You have probably heard about 30-year fixed rate loans and even 15-year fixed rate loans, but did you know there are 40-year fixed rate home loans available these days? In these times of decreased housing affordability in many parts of the country, some lenders have developed 40-year loan programs to help buyers get into a home. Even Fannie Mae, one of the nation’s largest mortgage financers, has decided to start selling these long-term loans.
Yet, just because the program is becoming standardized does not mean that it is without its risks. Just what is a 40-year fixed rate loan and what are the benefits it offers?

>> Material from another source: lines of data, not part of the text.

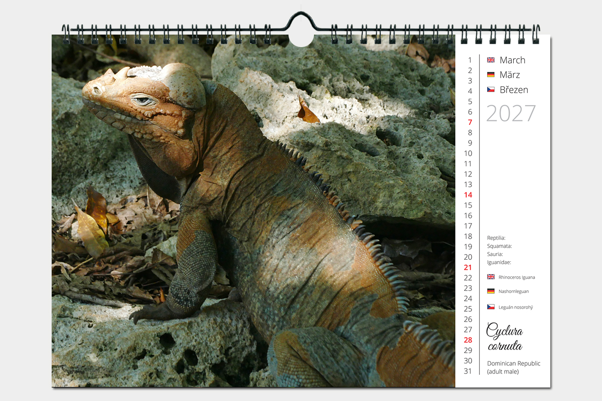The image size is (602, 401).
Task: Click the Dominican Republic location text
Action: 514,363
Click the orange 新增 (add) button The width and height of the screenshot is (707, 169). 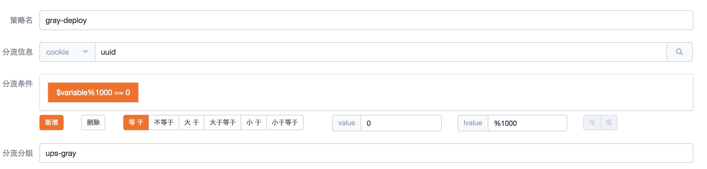[x=52, y=123]
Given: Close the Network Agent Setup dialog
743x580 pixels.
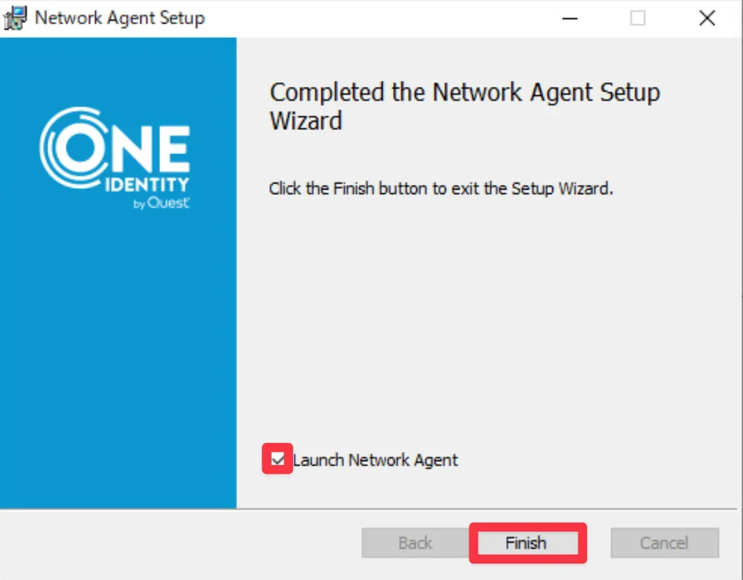Looking at the screenshot, I should 707,18.
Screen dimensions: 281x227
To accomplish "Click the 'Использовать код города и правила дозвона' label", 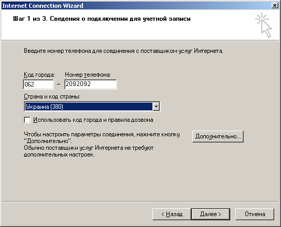I will [93, 120].
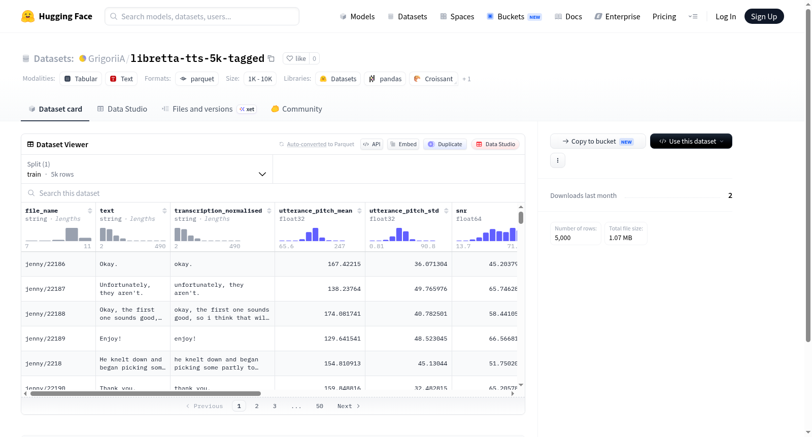Like the dataset with the heart button
This screenshot has width=812, height=437.
tap(296, 58)
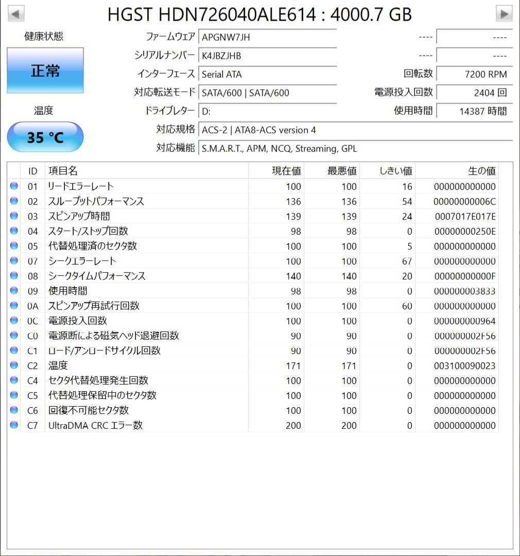Click the status icon for 使用時間 row
The height and width of the screenshot is (556, 520).
pos(14,291)
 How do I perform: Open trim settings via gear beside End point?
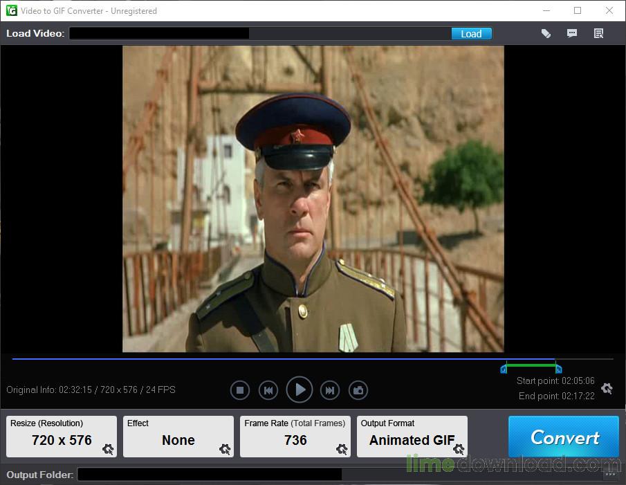coord(607,389)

What are the disadvantages?
The Benefits A 40-year loan is basically self-explanatory. The money you borrow for a home purchase will be amortized over the course of 40 years instead of the traditional loan term of 30 years. One of the main benefits of taking on a longer loan is that borrowers can get away with a smaller down payment.
The other main benefit is ability to make smaller monthly payments than you would have to make with a 30-year loan, and you do not have to assume as much risk as you would with an adjustable rate mortgage.
The Disadvantages Unfortunately, the monthly savings between a 40-year and a 30-year loan are really not all that dramatic. Say, for example, that you take out a $200,000 at 6%. With a 30-year loan your monthly payment would be $1,199.10 and the total amount of interest you’d pay over the course of the loan would be $231,676. With a 40-year loan, your monthly payment would be $1.100.43. That is less than one hundred dollars in savings each month! Plus the total amount of interest you would end up paying would be $96,530.40 more than with the 30-year loan.
The situation may not even be that rosy. You will usually have to settle for a slightly higher rate on a 40-year loan because of the added risk to the lender. Generally, rates for 40-year loans are a quarter to a half point higher than the rates for 30-year home loans. So if you took out a 40-year $200,000 loan at 6.25%, your monthly payment would be $1,135.48, dropping your monthly savings to $63.62. It is hard to believe that minimal amount of savings is worth the extra ten years of mortgage payments and interest.
You should also realize that the equity-building process will be much slower with a 40-year loan, than with a 30-year mortgage. After ten years of making mortgage payments, the difference in equity between a 30-year and a 40-year mortgage could be as much as $20,000. That could make a big difference if you hope to take out a home equity loan down the line.
While it is true that you could refinance out of a 40-year loan after you can afford higher payments, the interest and closing costs could be prohibitive. If you are looking for low initial payments, you may be simply better off with an adjustable rate mortgage. Be sure to talk with your mortgage professional before deciding that the 40-year loan is the right mortgage for you.